THE PROBLEM:
The data should be transcribed in its entirety, word for word.

SOURCE INFORMATION:
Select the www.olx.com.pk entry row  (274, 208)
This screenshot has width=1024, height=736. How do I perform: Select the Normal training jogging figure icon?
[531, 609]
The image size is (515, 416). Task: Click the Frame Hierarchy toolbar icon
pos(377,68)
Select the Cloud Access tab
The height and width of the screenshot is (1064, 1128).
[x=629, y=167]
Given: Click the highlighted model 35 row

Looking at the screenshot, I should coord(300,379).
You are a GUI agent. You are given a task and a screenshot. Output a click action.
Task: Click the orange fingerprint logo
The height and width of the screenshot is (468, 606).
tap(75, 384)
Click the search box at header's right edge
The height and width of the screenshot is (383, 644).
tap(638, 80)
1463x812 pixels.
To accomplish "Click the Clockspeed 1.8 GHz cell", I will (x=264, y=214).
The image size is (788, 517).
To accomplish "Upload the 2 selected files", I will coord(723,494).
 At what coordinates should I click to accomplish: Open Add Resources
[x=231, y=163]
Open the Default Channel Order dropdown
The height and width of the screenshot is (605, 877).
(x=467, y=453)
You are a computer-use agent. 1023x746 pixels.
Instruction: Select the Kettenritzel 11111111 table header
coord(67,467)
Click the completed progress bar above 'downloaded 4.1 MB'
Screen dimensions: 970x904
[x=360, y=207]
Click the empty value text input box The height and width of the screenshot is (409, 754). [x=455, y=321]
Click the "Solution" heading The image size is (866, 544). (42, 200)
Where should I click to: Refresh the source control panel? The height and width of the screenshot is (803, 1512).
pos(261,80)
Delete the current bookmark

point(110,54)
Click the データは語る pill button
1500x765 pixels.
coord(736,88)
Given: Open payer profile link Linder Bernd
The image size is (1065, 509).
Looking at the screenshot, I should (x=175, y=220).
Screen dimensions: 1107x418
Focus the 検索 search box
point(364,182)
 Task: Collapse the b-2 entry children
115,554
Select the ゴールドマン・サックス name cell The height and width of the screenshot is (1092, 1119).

SOLUTION:
Select the www.olx.com.pk entry row  (274, 208)
This screenshot has width=1024, height=736. How do I perform: Select the Normal training jogging figure icon?
[531, 609]
The image size is (515, 416). Task: Click the Frame Hierarchy toolbar icon
pos(377,68)
Select the Cloud Access tab
The height and width of the screenshot is (1064, 1128).
[x=629, y=167]
Given: Click the highlighted model 35 row

Looking at the screenshot, I should coord(300,379).
You are a GUI agent. You are given a task and a screenshot. Output a click action.
Task: Click the orange fingerprint logo
The height and width of the screenshot is (468, 606).
tap(75, 384)
Click the search box at header's right edge
The height and width of the screenshot is (383, 644).
tap(638, 80)
1463x812 pixels.
To accomplish "Click the Clockspeed 1.8 GHz cell", I will (x=264, y=214).
The image size is (788, 517).
To accomplish "Upload the 2 selected files", I will coord(723,494).
 At what coordinates should I click to accomplish: Open Add Resources
[x=231, y=163]
Open the Default Channel Order dropdown
The height and width of the screenshot is (605, 877).
(x=467, y=453)
You are a computer-use agent. 1023x746 pixels.
Instruction: Select the Kettenritzel 11111111 table header
coord(67,467)
Click the completed progress bar above 'downloaded 4.1 MB'
Screen dimensions: 970x904
[x=360, y=207]
Click the empty value text input box The height and width of the screenshot is (409, 754). [x=455, y=321]
Click the "Solution" heading The image size is (866, 544). (42, 200)
Where should I click to: Refresh the source control panel? The height and width of the screenshot is (803, 1512).
pos(261,80)
Delete the current bookmark

point(110,54)
Click the データは語る pill button
1500x765 pixels.
coord(736,88)
Given: Open payer profile link Linder Bernd
The image size is (1065, 509).
Looking at the screenshot, I should (x=175, y=220).
Screen dimensions: 1107x418
Focus the 検索 search box
point(364,182)
 Task: Collapse the b-2 entry children
115,554
Select the ゴールドマン・サックス name cell The height and width of the screenshot is (1092, 1119).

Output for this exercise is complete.